PROVIDED TEXT |
========
Doze (1) can disable network access at any moment, once the screen is off. This could result in pending uploads or downloads being abruptly interrupted (and not automatically retried, at this moment).
We need to study (experiment) the real impact on our app and adapt to it.
(1) https://developer.android.com/training/monitoring-device-state/doze-standby.html
UPDATE:
Doze (from Android 6) and App Standby (from Android 7) disable access to network when some conditions are met. These conditions never apply when apps are open, but the ownCloud Android app does a lot of work in background.
Main problems we detected are about pending uploads interrupted, and never retried again - simply left as failed in the uploads view, and leaving the task of retrying them for the user. Downloads can be easily interrupted too, but the feedback we have from users is focused in uploads, probably because uploading multiple files at once is a use case more common than downloading multiple files at once.
========
SUPPLIED MATERIAL |
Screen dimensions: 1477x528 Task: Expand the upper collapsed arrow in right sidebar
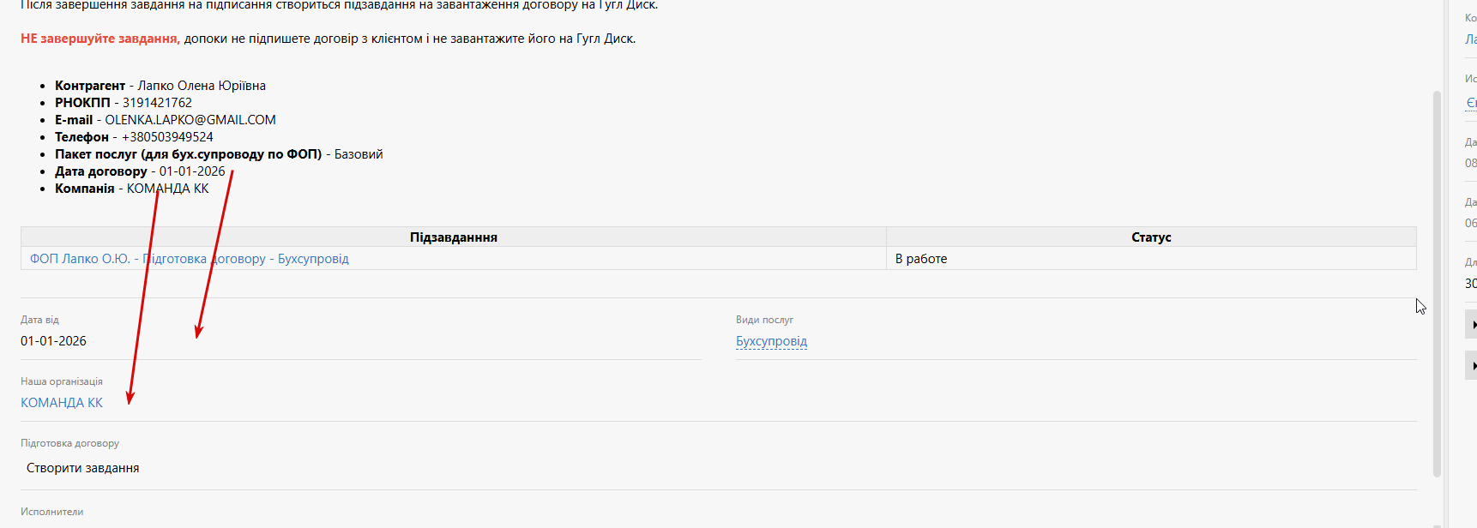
========
TASK SET |
**1.** In the ownCloud Doze note, rewrite the passage that begins with "Doze (1) can" and ends with "adapt to it.", switching "network access" to "connectivity".
**2.** According to the ownCloud Doze note, why is user feedback focused on uploads rather than downloads?
**3.** In the ownCloud Doze note, what happens to pending uploads that get interrupted?

RESPONSES TO THE TASKS |
**1.**
Doze (1) can disable connectivity at any moment, once the screen is off. This could result in pending uploads or downloads being abruptly interrupted (and not automatically retried, at this moment).
We need to study (experiment) the real impact on our app and adapt to it.

**2.** Uploading multiple files at once is probably a more common use case than downloading multiple files at once. Downloads can also be interrupted, but users run into the upload problem more often.

**3.** They are never retried. They are left as failed in the uploads view, and retrying them is left to the user.